Let $P$ be a set of all points in a plane and $L$ set of all lines in that plane. Is there a bijective map $f:P\to L$ such that for all colinear points $A,B,C$ the lines$f(A),f(B),f(C)$ are parallel or concurrent?
If a plane is projective then a polar map (with respect to any circle) does the job. But what if the plane is euclidean? I have no idea how to approach.
On
Having a bijective map implies that it is invertible. If you were given parallel lines $f(A),f(B),f(C)$, then $f^{-1} : L \rightarrow P$ should give you colinear points $A,B,C$. However there is not one obvious choice for which colinear points should be chosen (there are uncountably many). This should tell you that a map from the set of points to the set of lines and vice versa would not be bijective.
That's not possible.
A way to prove this is to form a 2-bijection from $P$ to the antipodally punctured unit sphere (APUS) with axis perpendicular to $P$ that has contradictory properties.
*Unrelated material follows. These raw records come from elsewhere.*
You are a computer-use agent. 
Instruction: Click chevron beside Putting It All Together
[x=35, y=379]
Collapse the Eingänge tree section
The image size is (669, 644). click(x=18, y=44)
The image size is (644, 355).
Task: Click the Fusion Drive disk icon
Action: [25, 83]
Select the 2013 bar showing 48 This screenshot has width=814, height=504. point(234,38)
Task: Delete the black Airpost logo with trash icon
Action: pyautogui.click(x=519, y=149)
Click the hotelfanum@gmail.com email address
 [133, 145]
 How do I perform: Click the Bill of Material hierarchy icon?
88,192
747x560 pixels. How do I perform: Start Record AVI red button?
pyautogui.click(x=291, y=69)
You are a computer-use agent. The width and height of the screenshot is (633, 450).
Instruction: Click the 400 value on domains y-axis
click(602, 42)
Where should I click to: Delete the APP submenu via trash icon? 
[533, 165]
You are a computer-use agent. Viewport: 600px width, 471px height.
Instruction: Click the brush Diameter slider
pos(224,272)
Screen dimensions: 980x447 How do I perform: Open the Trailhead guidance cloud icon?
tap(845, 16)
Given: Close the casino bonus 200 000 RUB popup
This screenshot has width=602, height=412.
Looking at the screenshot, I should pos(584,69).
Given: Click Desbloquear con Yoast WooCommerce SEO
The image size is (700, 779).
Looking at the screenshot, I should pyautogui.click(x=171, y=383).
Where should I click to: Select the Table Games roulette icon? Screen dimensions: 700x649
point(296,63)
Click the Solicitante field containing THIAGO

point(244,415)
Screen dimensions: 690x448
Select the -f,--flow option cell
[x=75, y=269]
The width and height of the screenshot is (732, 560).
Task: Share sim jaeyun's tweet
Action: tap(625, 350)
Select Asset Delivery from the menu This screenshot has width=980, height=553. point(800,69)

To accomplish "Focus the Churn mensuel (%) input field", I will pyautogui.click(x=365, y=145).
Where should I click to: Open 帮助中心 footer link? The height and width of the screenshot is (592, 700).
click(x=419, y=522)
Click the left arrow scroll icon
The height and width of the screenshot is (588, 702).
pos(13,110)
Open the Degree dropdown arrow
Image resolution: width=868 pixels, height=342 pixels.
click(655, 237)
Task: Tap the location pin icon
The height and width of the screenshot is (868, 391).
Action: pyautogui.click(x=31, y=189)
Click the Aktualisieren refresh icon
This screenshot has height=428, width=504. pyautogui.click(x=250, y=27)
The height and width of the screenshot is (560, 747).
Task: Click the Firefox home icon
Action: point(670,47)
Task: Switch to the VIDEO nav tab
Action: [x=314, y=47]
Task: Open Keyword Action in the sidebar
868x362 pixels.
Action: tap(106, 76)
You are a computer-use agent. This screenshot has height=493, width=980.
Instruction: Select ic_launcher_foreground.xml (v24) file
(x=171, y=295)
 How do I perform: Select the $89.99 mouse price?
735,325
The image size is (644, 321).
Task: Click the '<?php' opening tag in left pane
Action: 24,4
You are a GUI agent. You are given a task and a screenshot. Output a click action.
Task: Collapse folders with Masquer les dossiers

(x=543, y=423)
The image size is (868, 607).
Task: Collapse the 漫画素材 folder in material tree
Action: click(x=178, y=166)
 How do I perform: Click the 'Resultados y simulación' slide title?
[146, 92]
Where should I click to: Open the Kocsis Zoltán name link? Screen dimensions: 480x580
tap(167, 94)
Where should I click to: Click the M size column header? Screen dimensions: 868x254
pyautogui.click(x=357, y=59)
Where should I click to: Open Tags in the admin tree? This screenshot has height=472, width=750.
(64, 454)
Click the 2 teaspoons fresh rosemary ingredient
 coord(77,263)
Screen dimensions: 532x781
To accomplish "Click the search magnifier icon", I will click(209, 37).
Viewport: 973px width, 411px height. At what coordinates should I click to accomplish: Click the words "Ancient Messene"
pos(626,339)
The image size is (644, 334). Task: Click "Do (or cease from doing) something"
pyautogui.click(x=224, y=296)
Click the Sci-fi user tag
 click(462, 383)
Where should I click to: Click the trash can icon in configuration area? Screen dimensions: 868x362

We form this by selecting a point $a$ outside $P$. We take a point in $P$ maps it to a line, then we take the plane through $a$ containing that line and finally the two unit normals of that plane (being two values, but they are each others negation or opposites).
This mapping has some properties that aren't really compatible:
These are contradictory since two lines that doesn't intersect must map to great circles that doesn't intersect which is only possible if they are punctured. On the other side two lines that do intersect must map to great circles that do intersect.
This is the contradiction since any line must map to a great circle that is both punctured and not punctured.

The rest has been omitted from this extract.